Kubernetes LoadBalancer type service's external IP is unreachable from pods within the cluster when externalTrafficPolicy is set to Local in GCE

Question

The external IP is perfectly reachable from outside the cluster. It's perfectly reachable from all nodes within the cluster. However, when I try to telnet to the URL from a pod within the cluster that is not on the same node as a pod that is part of the service backend, the connection always times out.

The external IP is reachable by pods that run on the same node as a pod that is part of the service backend.

All pods can perfectly reach the cluster IP of the service.

When I set externalTrafficPolicy to Cluster, the pods are able to reach the external URL regardless of what node they're on.

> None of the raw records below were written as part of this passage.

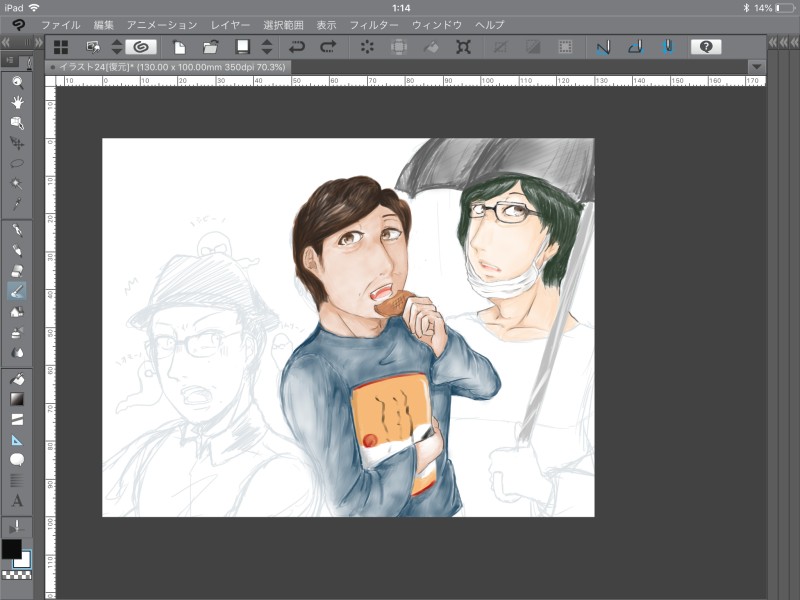This screenshot has width=800, height=600.
Task: Collapse the left tool palette
Action: coord(7,42)
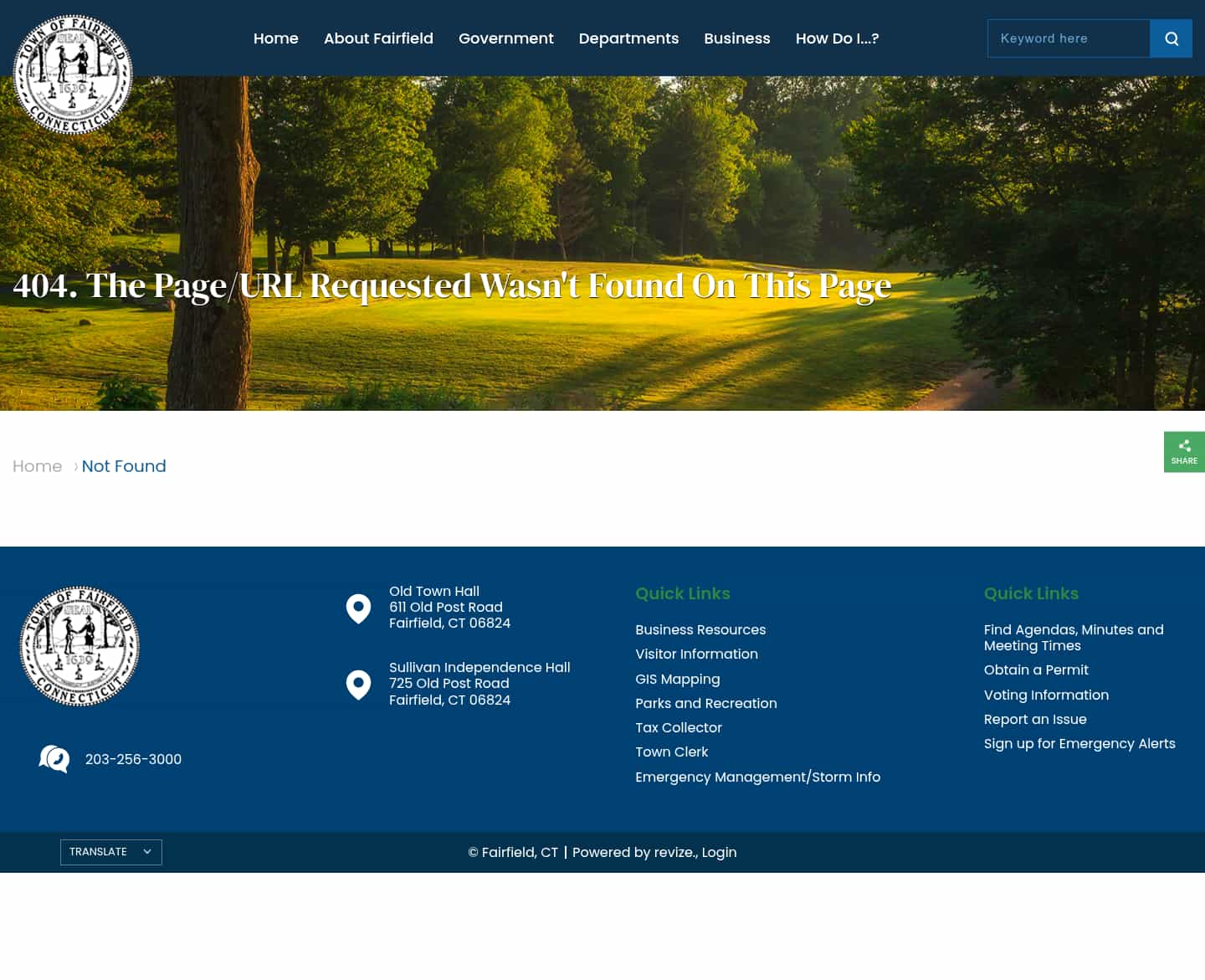Click the Town of Fairfield seal logo
The image size is (1205, 980).
click(72, 74)
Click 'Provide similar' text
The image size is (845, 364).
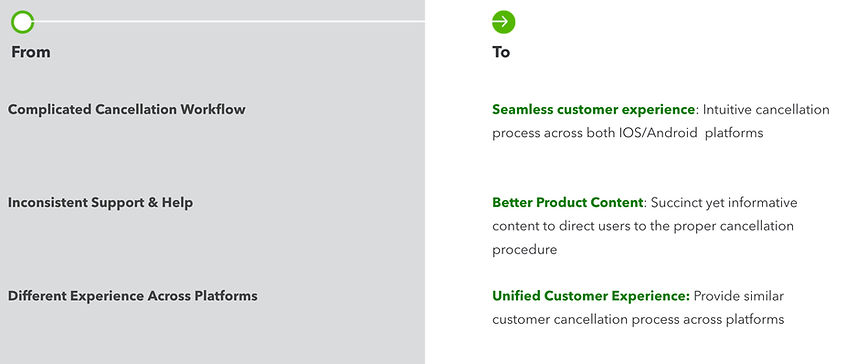point(738,296)
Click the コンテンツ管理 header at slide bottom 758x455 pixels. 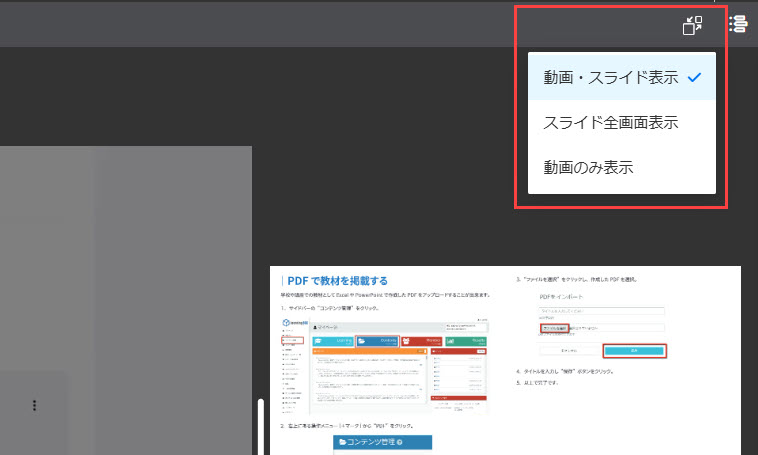click(x=374, y=442)
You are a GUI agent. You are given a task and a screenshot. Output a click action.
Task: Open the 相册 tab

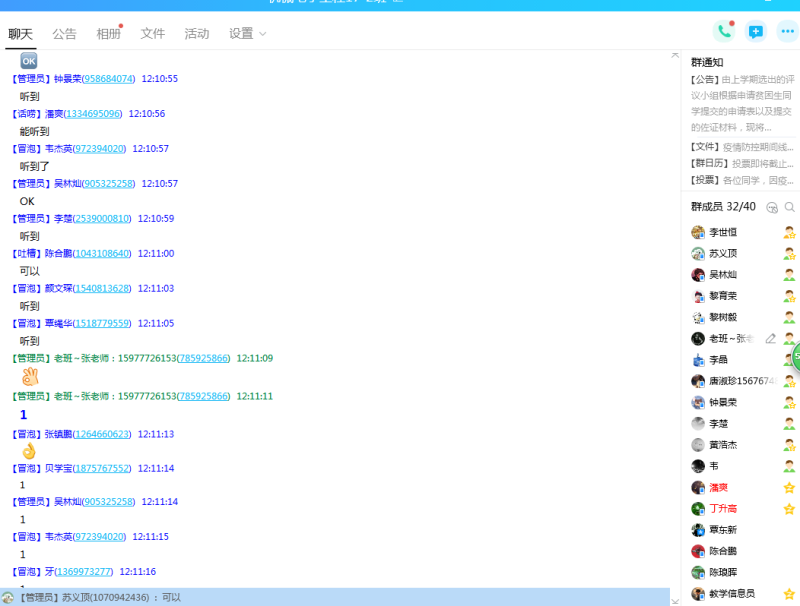108,34
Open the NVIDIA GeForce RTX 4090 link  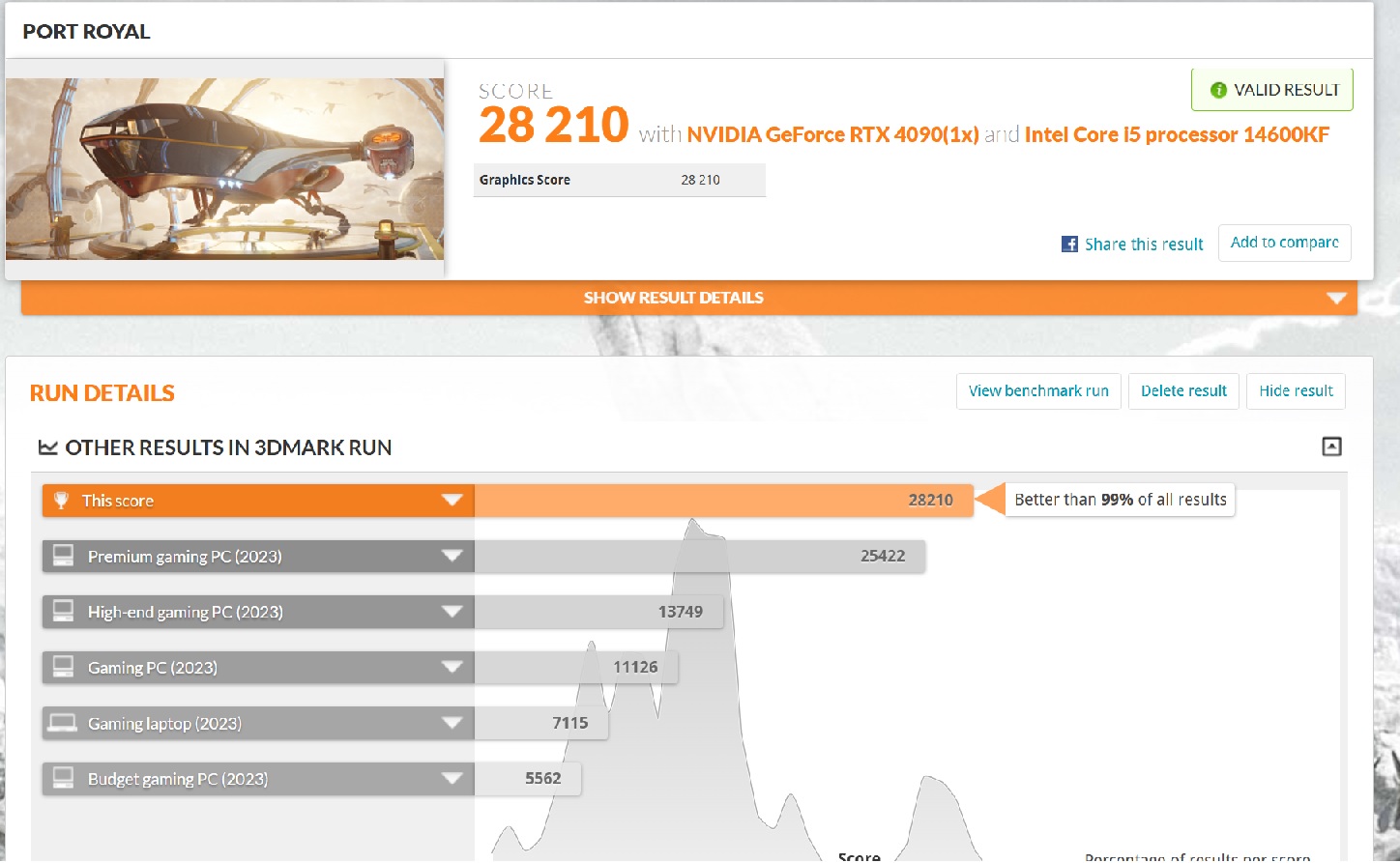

I am using iptables proxying and kubernetes 1.16

I'm completely at a loss here as to why this is happening. Is someone able to shed some light on this?

Answer 1

From the official doc here,

service.spec.externalTrafficPolicy - denotes if this Service desires to route external traffic to node-local or cluster-wide endpoints. There are two available options: Cluster (default) and Local. Cluster obscures the client source IP and may cause a second hop to another node, but should have good overall load-spreading. Local preserves the client source IP and avoids a second hop for LoadBalancer and NodePort type services, but risks potentially imbalanced traffic spreading.

The service could be either node-local or cluster-wide endpoints. When you define the externalTrafficPolicy as Local, it means node-local. So, other nodes are not able to reach it.

So, you will need to set the externalTrafficPolicy as Cluster instead.